This week I have fought vertigo. As difficult, and as challenging as this illness can be, I am finding choosing my attitude is very empowering.
I have had these inner ear problems since my first husband died. I can go on about that, as I have needed to do in the past. The fact is that I still have it, and I am doing something about it. I may not be able to make it go away completely ever. Even so, I have learned what fights it, what makes it better.
Fighting vertigo means to me, resting when I need to rest, so taking a nap is fighting vertigo. Doing the exercises I learned in physical therapy is fighting the symptoms.
Every day now, rather than saying that I have vertigo in a defeated voice that marks its arrival, I have changed how I frame this experience. “I am fighting it today a little more than yesterday”, I will tell my husband. I feel proud of that.
This experience has caused me to think about how we respond to many struggles in our lives. I think so often it’s when we can just say that something stinks and find a way to face it, an action, a simple shift in our thinking, can lift our spirits.
When we cry, it’s a release. Tears can be healing. Yet, we fear what is wrong with ourselves when they come. People have even asked me if the reason I seem to have been able to move on with my life after loss is that I just decided to stop “feeling sorry for myself one day.” Boy, if only it had been that easy. Moving on meant choosing a time daily to weep, pray, and reflect. It meant crying was a part of my schedule, for a very long time. I enjoyed life too so very much. That’s what I find amazing now. I think it’s the great kid I had that woke me daily. She never seemed to let anything stand in the way of her fun. I joined in quickly. The tears and the grief work in my own time, helped me be present in life every day in a very real way.
################
**Activity 1**
List each thing the vertigo post names as a way of fighting vertigo or its symptoms.
**Activity 2**
Please write the next few sentences of the vertigo post, carrying on after its final sentence.

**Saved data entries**
################
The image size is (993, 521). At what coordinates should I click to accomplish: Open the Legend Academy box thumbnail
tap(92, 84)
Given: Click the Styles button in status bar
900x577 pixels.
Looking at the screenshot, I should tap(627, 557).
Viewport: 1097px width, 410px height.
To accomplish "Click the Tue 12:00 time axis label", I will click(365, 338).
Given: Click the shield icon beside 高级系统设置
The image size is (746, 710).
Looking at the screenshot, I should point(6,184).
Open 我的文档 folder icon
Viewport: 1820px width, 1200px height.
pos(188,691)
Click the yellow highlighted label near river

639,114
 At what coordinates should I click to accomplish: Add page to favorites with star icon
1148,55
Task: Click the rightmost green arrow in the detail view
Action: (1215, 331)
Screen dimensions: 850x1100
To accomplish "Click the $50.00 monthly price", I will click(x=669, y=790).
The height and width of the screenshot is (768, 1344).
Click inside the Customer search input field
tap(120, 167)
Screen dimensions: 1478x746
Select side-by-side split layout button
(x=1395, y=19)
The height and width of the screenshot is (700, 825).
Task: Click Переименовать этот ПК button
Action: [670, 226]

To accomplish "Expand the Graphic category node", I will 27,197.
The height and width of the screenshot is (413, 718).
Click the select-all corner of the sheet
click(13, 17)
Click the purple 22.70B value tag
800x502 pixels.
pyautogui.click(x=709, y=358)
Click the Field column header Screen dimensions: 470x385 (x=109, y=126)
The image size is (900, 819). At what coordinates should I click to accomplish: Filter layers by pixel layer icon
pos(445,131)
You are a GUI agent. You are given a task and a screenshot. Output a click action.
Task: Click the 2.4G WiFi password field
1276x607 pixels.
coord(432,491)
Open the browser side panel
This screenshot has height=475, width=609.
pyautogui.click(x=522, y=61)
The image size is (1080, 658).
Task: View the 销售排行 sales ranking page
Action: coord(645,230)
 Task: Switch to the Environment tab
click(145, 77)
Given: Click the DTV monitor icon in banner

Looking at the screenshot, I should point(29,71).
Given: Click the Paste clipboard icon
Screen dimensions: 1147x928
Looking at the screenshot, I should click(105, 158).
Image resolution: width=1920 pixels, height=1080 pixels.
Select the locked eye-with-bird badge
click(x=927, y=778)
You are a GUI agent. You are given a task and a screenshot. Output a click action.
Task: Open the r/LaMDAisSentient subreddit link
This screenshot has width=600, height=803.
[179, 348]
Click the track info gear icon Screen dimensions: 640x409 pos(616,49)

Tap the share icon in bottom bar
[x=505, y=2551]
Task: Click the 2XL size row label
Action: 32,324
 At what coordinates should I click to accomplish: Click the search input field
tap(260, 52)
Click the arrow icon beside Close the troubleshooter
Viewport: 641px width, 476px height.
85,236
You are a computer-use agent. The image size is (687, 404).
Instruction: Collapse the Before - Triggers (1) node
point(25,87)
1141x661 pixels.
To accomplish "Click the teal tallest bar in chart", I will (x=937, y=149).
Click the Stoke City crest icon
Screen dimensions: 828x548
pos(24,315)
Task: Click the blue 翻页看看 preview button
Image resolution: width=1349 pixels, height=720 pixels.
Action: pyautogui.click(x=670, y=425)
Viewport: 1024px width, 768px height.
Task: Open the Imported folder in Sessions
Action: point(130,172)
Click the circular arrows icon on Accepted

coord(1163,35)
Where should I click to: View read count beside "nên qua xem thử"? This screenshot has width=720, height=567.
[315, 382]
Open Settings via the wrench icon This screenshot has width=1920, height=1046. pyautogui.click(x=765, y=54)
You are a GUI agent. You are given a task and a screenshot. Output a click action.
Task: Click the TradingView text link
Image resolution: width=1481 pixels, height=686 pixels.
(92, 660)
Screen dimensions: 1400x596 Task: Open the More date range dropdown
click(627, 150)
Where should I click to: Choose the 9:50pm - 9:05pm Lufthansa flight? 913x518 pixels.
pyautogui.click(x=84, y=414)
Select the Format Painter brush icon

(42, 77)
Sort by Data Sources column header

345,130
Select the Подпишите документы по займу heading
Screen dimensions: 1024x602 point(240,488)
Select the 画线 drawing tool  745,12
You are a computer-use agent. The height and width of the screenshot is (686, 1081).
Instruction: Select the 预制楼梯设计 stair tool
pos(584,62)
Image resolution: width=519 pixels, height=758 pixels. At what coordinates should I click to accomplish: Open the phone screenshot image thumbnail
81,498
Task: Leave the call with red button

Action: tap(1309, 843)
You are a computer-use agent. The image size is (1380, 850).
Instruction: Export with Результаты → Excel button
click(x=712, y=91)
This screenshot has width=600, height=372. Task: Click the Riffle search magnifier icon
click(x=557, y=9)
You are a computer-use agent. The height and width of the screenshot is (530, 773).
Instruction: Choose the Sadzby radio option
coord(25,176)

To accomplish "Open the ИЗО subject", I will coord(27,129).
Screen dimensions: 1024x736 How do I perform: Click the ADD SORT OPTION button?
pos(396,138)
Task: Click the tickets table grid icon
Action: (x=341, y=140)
################
**Exercise response 1**
- Resting when I need to rest
- Taking a nap
- Doing the exercises I learned in physical therapy

**Exercise response 2**
I think this week I have learned a valuable lesson. It’s not weakness to struggle, it’s living. It’s a sign we are not giving up. It’s a sign we are a fighter. So, if you see me and I’m dizzy, or physically tired from the therapy, I’m not truly weak. I’m fighting, because I am a fighter. I don’t give up. Ever.
I can think today of many fighters I know of different struggles. I often question how they do it to myself. Or, I want to fix it for them. The main thing I hope is that my choices my way of being helps give these special people the comfort of knowing that bad stuff happens to all of us, and they too, they too are people for whom I cheer nightly in my prayers and in my hopes that they too will not give up.